Perguntas frequentes
O banner de cookies precisa mesmo de ser acessível por obrigação legal?
Sim, por dois ângulos: o RGPD invalida qualquer consentimento que o utilizador não possa expressar (impossível com o teclado, contraste insuficiente, não identificado), e o EAA impõe a acessibilidade WCAG 2.1 AA a todos os elementos web na Europa desde 28 de junho de 2025. Um banner inacessível viola, portanto, ambos os textos.
O meu CMP (gestor de consentimento) diz que o seu banner é acessível. Devo acreditar?
Não automaticamente.
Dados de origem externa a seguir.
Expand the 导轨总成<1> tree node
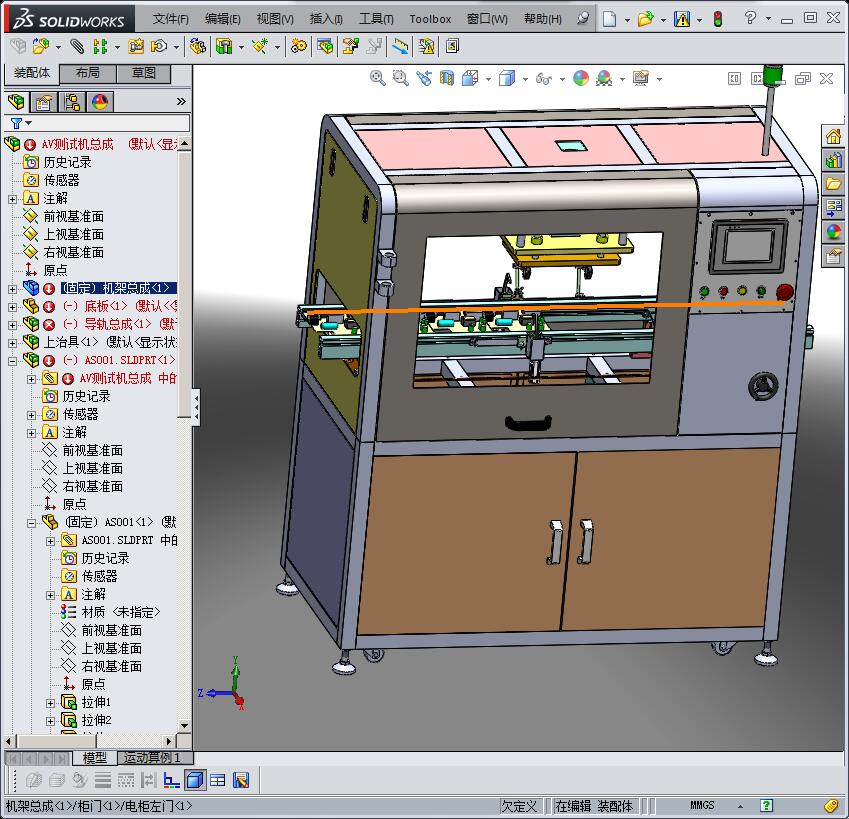This screenshot has width=849, height=819. coord(11,324)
Teste-o você mesmo com os sete pontos (foco, teclado, contraste, nomes, igualdade, armadilhas, zoom). Mesmo os CMP mais conceituados deixaram passar defeitos. Peça ao seu prestador uma declaração de acessibilidade e uma prova de testes WCAG AA. Se publicar e o banner falhar no teste de teclado ou zoom, é o seu site que sofre a não conformidade.
Não tenho muito orçamento: por onde começo?
Comece pelo teste com o teclado (gratuito, um minuto). Se o botão «Recusar» não for acessível com Tab, corrija isso primeiro (é um defeito RGPD direto). Depois, contraste: capture uma foto, verifique no WebAIM Contrast Checker (gratuito). Por fim, zoom a 200 por cento (gratuito, integrado no navegador). Estas três etapas custam zero euros e cobrem 80 por cento dos defeitos críticos.
O que acontece se o meu site não estiver conforme até 28 de junho de 2025?
O EAA entra em vigor em 28 de junho de 2025. A partir desta data, qualquer site inacessível está em não conformidade com a lei. As autoridades (CNIL, DGAC, organismos de acessibilidade) podem sinalizar violações e exigir correções sob prazo. A não conformidade não é automaticamente sancionada, mas expõe o site a reclamações (queixas de utilizadores, denúncias de associações de acessibilidade) e a custos de correção de emergência. Anticipar garante um melhor controlo do calendário e dos custos.
Como auditar o banner de cookies de um site sem acesso técnico?
Teste com o teclado e o navegador: abra o site no desktop, navegue com Tab até ao banner, tente recusar apenas com o teclado. Consulte o inspetor do navegador (F12) para verificar os nomes dos botões (aria-label, texto visível). Capture uma foto para verificar o contraste. Aplique zoom a 200 por cento para ver se é legível. Se encontrar um defeito, reporte-o ao proprietário do site com precisão («O botão Recusar não é acessível com o teclado») em vez de ser vago.